* [What you will do]
Copy the lines of the records below word for word, from the line containing "What do you see at coordinates (382, 61)" down through the line containing "coordinates (1019, 810).".

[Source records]
=-=-=-=-=
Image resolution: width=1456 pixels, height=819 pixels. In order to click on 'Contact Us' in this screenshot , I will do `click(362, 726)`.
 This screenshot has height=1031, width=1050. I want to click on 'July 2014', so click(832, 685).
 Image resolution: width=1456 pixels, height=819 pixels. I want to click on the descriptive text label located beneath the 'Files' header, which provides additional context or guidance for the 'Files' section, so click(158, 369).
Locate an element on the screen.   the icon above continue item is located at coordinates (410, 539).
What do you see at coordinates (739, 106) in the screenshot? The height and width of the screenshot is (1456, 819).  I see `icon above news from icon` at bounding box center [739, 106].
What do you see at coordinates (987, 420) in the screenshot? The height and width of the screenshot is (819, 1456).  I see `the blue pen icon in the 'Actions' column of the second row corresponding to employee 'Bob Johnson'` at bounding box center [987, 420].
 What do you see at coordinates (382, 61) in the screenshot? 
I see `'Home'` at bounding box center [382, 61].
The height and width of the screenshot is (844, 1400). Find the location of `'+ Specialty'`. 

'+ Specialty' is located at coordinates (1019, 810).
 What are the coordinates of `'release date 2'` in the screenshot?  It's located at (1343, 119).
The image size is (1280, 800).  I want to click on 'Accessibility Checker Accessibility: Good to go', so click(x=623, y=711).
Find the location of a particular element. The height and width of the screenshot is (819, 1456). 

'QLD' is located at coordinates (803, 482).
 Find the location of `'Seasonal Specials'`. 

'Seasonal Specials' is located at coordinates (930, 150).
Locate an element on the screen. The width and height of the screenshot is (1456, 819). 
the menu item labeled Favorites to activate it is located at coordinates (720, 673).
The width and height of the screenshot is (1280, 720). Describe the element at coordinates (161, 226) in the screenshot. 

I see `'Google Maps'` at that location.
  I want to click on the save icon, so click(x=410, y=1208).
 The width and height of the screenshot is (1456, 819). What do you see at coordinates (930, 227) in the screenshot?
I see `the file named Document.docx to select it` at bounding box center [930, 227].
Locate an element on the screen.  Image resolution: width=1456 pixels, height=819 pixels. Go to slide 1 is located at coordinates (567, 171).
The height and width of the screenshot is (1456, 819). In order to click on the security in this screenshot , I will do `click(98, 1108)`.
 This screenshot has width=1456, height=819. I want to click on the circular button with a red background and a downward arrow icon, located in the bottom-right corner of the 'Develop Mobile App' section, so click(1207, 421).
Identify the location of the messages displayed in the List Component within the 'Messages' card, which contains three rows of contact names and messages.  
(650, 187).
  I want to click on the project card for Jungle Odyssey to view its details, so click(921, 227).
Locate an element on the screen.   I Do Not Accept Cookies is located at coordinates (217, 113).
=-=-=-=-=
* [Written solution]
 What do you see at coordinates (382, 61) in the screenshot? 
I see `'Home'` at bounding box center [382, 61].
The height and width of the screenshot is (844, 1400). Find the location of `'+ Specialty'`. 

'+ Specialty' is located at coordinates (1019, 810).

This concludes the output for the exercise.